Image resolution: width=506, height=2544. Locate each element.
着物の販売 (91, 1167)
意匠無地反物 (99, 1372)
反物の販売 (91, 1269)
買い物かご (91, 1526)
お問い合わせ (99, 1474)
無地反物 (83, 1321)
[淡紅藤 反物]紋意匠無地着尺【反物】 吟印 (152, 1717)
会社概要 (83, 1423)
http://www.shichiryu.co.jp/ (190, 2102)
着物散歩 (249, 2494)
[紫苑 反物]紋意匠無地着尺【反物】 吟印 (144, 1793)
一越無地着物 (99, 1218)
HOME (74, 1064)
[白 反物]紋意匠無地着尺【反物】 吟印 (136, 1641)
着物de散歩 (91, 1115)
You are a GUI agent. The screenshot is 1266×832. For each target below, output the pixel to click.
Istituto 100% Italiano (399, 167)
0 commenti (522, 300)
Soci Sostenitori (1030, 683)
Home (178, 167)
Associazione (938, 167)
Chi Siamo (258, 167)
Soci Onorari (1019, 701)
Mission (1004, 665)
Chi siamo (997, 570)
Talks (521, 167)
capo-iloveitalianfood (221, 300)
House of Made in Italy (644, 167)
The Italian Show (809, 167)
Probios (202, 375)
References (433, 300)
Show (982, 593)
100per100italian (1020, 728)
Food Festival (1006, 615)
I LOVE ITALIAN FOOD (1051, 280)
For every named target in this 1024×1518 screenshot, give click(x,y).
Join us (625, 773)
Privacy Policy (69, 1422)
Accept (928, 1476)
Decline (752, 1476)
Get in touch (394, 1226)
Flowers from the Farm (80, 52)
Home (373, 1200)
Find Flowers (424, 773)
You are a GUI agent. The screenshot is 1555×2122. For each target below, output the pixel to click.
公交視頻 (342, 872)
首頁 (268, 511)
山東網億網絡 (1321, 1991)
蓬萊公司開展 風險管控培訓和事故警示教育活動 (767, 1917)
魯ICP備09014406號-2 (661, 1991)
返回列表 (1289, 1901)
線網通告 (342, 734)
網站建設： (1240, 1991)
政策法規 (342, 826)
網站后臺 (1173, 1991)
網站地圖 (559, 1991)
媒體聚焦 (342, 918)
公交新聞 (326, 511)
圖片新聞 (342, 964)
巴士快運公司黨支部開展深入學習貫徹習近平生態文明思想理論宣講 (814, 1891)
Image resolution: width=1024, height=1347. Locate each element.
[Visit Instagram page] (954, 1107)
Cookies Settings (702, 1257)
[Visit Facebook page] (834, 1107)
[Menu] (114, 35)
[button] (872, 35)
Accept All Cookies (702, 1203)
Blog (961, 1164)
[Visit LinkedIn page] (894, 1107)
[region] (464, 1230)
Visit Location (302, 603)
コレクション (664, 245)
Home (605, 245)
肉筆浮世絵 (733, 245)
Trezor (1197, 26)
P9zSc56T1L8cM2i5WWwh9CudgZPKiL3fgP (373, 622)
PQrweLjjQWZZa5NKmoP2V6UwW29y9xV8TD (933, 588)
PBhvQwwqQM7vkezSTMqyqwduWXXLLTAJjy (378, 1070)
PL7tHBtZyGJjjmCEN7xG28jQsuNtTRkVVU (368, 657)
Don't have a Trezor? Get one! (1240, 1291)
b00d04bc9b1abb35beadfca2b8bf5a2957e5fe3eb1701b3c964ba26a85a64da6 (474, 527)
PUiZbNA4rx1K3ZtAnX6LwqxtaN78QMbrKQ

-- -- --

Can you write out all the records again, swapping "Locate each element" for "Find each element" and leaving everything else as it is?

Image resolution: width=506, height=2544. Find each element.
着物の販売 (91, 1167)
意匠無地反物 (99, 1372)
反物の販売 (91, 1269)
買い物かご (91, 1526)
お問い合わせ (99, 1474)
無地反物 (83, 1321)
[淡紅藤 反物]紋意匠無地着尺【反物】 吟印 (152, 1717)
会社概要 (83, 1423)
http://www.shichiryu.co.jp/ (190, 2102)
着物散歩 (249, 2494)
[紫苑 反物]紋意匠無地着尺【反物】 吟印 (144, 1793)
一越無地着物 (99, 1218)
HOME (74, 1064)
[白 反物]紋意匠無地着尺【反物】 吟印 (136, 1641)
着物de散歩 (91, 1115)
You are a GUI agent. The screenshot is 1266×832. For each target below, output the pixel to click.
Istituto 100% Italiano (399, 167)
0 commenti (522, 300)
Soci Sostenitori (1030, 683)
Home (178, 167)
Associazione (938, 167)
Chi Siamo (258, 167)
Soci Onorari (1019, 701)
Mission (1004, 665)
Chi siamo (997, 570)
Talks (521, 167)
capo-iloveitalianfood (221, 300)
House of Made in Italy (644, 167)
The Italian Show (809, 167)
Probios (202, 375)
References (433, 300)
Show (982, 593)
100per100italian (1020, 728)
Food Festival (1006, 615)
I LOVE ITALIAN FOOD (1051, 280)
For every named target in this 1024×1518 screenshot, give click(x,y).
Join us (625, 773)
Privacy Policy (69, 1422)
Accept (928, 1476)
Decline (752, 1476)
Get in touch (394, 1226)
Flowers from the Farm (80, 52)
Home (373, 1200)
Find Flowers (424, 773)
You are a GUI agent. The screenshot is 1555×2122. For each target below, output the pixel to click.
公交視頻 (342, 872)
首頁 (268, 511)
山東網億網絡 (1321, 1991)
蓬萊公司開展 風險管控培訓和事故警示教育活動 (767, 1917)
魯ICP備09014406號-2 (661, 1991)
返回列表 (1289, 1901)
線網通告 (342, 734)
網站建設： (1240, 1991)
政策法規 (342, 826)
網站后臺 (1173, 1991)
網站地圖 (559, 1991)
媒體聚焦 (342, 918)
公交新聞 (326, 511)
圖片新聞 (342, 964)
巴士快運公司黨支部開展深入學習貫徹習近平生態文明思想理論宣講 (814, 1891)
Image resolution: width=1024, height=1347. Find each element.
[Visit Instagram page] (954, 1107)
Cookies Settings (702, 1257)
[Visit Facebook page] (834, 1107)
[Menu] (114, 35)
[button] (872, 35)
Accept All Cookies (702, 1203)
Blog (961, 1164)
[Visit LinkedIn page] (894, 1107)
[region] (464, 1230)
Visit Location (302, 603)
コレクション (664, 245)
Home (605, 245)
肉筆浮世絵 (733, 245)
Trezor (1197, 26)
P9zSc56T1L8cM2i5WWwh9CudgZPKiL3fgP (373, 622)
PQrweLjjQWZZa5NKmoP2V6UwW29y9xV8TD (933, 588)
PBhvQwwqQM7vkezSTMqyqwduWXXLLTAJjy (378, 1070)
PL7tHBtZyGJjjmCEN7xG28jQsuNtTRkVVU (368, 657)
Don't have a Trezor? Get one! (1240, 1291)
b00d04bc9b1abb35beadfca2b8bf5a2957e5fe3eb1701b3c964ba26a85a64da6 (474, 527)
PUiZbNA4rx1K3ZtAnX6LwqxtaN78QMbrKQ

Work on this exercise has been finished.